Decisão monocrática determina afastamento de Andrei Rodrigues e de diretor da Inteligência da PF em medida tomada de ofício



O ministro André Mendonça, do Supremo Tribunal Federal (STF), determinou nesta terça-feira (8) o afastamento temporário de Andrei Augusto Passos Rodrigues do cargo de diretor-geral da Polícia Federal. Em decisão monocrática tomada de ofício, sem provocação direta de uma das partes, o magistrado também afastou o delegado Leandro Almada da Costa, responsável pela Diretoria de Inteligência da PF.


Segundo Mendonça, ambos estariam relacionados à produção de relatórios de inteligência que teriam monitorado sua atuação como ministro do Supremo. A decisão classifica a situação como grave e afirma que pelo menos seis documentos foram produzidos entre 3 e 31 de agosto de 2026. Para o magistrado, o material ultrapassaria os limites da atividade regular de inteligência.


MONITORAMENTO

Mendonça afirma que os relatórios analisavam não apenas informações relacionadas a investigações criminais, mas também decisões judiciais, atuação da Advocacia-Geral da União (AGU) e atividades de integrantes da própria Polícia Federal. Um dos documentos, segundo ele, trataria de decisão tomada em 24 de agosto.

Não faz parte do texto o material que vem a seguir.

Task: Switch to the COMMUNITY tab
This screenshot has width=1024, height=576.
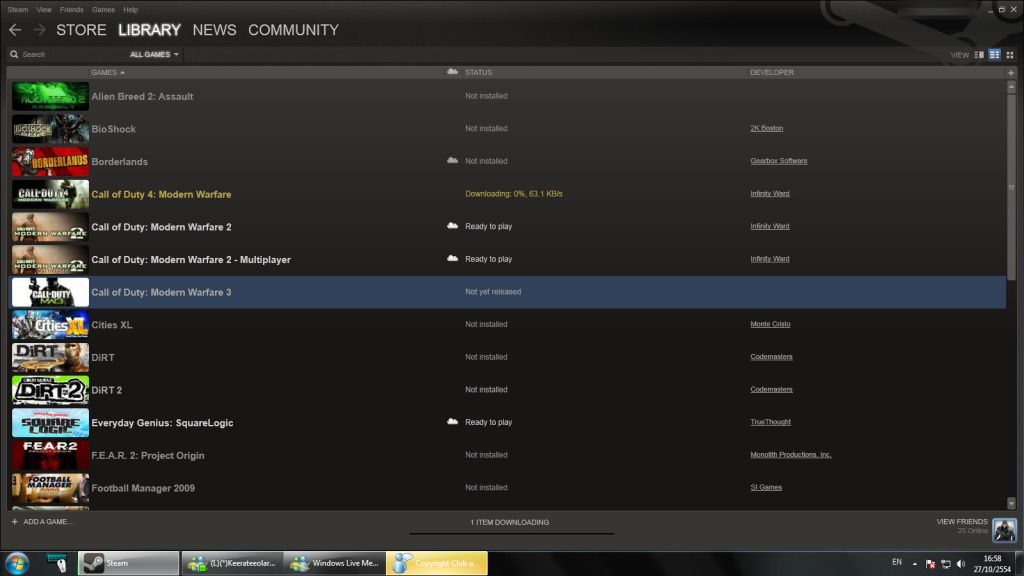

O ministro também questionou outro relatório que, conforme sua decisão, analisava a recusa do advogado-geral da União, Jorge Messias, em recorrer de decisões relacionadas às operações Sem Desconto e Compliance Zero. O documento teria levantado a hipótese de uma tentativa de preservar uma relação política com o relator, utilizando entre os elementos analisados a existência de uma matriz religiosa comum e apoio de igrejas evangélicas às candidaturas ao STF.


DOCUMENTOS QUESTIONADOS

De acordo com Mendonça, os relatórios apresentavam classificação de “difusão restrita”, eram considerados documentos de trabalho, sem valor probatório, e registravam “confiança agregada baixa”. Apesar disso, um deles teria indicado que as informações permitiriam monitoramento e coleta dirigida.


FALHAS APONTADAS

A decisão também menciona problemas formais nos documentos. Segundo o ministro, os relatórios analíticos não apresentariam autoria identificada, omitiriam o brasão da República e não seguiriam padrões técnicos previstos para documentos de inteligência de segurança pública.

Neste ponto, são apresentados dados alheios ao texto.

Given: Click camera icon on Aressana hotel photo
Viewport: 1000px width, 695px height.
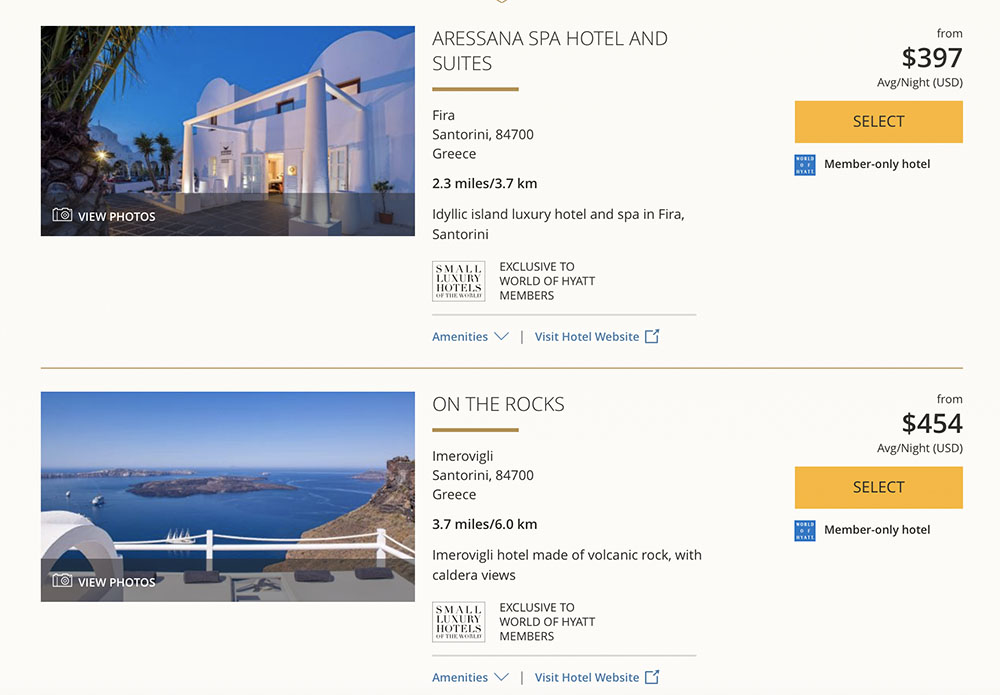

Mendonça ainda relacionou a divulgação dos relatórios a uma decisão do ministro Alexandre de Moraes no Inquérito das Fake News. Segundo o magistrado, Moraes determinou o levantamento do sigilo de documentos de inteligência e teria tomado conhecimento da existência dos relatórios antes de determinar medidas relacionadas ao inquérito.


A decisão atende parcialmente a um requerimento apresentado pelo partido Novo, que pediu providências relacionadas às investigações envolvendo a Polícia Federal e Andrei Rodrigues. A legenda havia solicitado a prisão preventiva do diretor-geral após o nome “Andrei” aparecer em mensagens extraídas do celular de Daniel Vorcaro, empresário investigado no caso Banco Master.

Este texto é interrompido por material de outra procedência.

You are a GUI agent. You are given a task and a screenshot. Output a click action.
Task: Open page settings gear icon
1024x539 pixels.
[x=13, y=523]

Ao analisar o pedido, Mendonça considerou o afastamento temporário das funções públicas uma medida proporcional e suficiente neste momento. A decisão ainda gera repercussão por envolver diretamente o ministro que afirma ter sido alvo do suposto monitoramento e por determinar, em ato monocrático e de ofício, o afastamento do comando da Polícia Federal.